5. Assemble an ePortfolio of professional documents and reflections to provide evidence of experience in educating others in their profession and in their communities.
6. Critique individual and social learning through reflective and critical thinking writing through ePortfolio creation.
7. Organize practice directive documents collected in ePortfolio. 8. Describe what they have learned about themselves in connection with a clarified sense of the role of education within midwifery as a profession. 
Phase Two Clinic

 
Reflection on Assistant Experiences
Mary Betsellie
CLNC 2010 MCU, Fall 2018


At the time of this writing, I have completed about half of my required clinical assists under supervision. I really enjoy the hands on and interaction with clients and I prefer the clinical aspect over sitting behind my desk.
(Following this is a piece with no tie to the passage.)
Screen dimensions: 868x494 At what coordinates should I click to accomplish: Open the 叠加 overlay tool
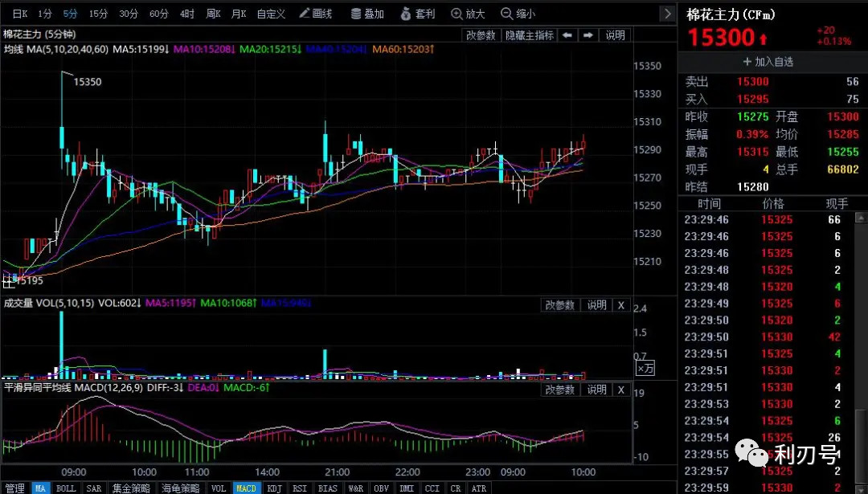(x=367, y=14)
I am much more comfortable with basic clinical tasks such as taking vital signs, assessing the position of the baby using Leopold’s maneuvers, drawing blood, placing hands on for newborn examinations and administering vitamin K to the newborn. The clinical experiences have helped me to anchor some of the information that I learned in my classes. Having close to one hundred prenatal and postpartum visits with clients allowed me the opportunity to exercise my communications skills. My clinical experience up until now is with a very busy midwife practice serving the Amish and other plain communities.  Being involved in a busy practice allowed me to have hands on experience just about every day. I loved working with my preceptor, she is a great communicator, teacher and an excellent midwife. I learned the importance of good organization in the office as well as when working with clients.
  I feel that working with a culture that is different than my own was a valuable learning experience.  While we don’t have any Amish communities here on Long Island, we do have a very diverse population. It was good practice for not projecting my own values onto clients and I appreciated seeing how the midwife works with low resource communities to get them the best care within their means. . 
 The most challenging part about working with this particular practice is that it is four hundred miles from my home. I had to leave my family as well as give up the part time income that we are dependent on. I could only afford to stay with his practice for six weeks.  It is not possible for me to leave my home for an extended period of time, which leaves me in the position to complete the rest of my clinical requirements elsewhere.
A major obstacle in getting clinical experience is that I live in a state that does not license CPM’s. There are no practicing CPM’s on Long Island. We have only a few CNM’s who practice homebirth. Between the two counties our homebirth rate is about .03%, which means the existing practices have a low volume client load. If I can get any of the midwives to agree to work with me, I will be on a very slow track to getting my clinical work completed.  It is difficult to learn clinical skills in a low volume practice because there may be weeks in between specific tasks or births. This makes it more challenging to master skills and the lack of consistency makes it harder to recognize patterns within myself.
I am undecided if I will continue with my current strategy of attempting to complete my clinical skills for phase two here on Long Island or if I will attempt to seek out a high volume birthing center who takes short term CPM students. 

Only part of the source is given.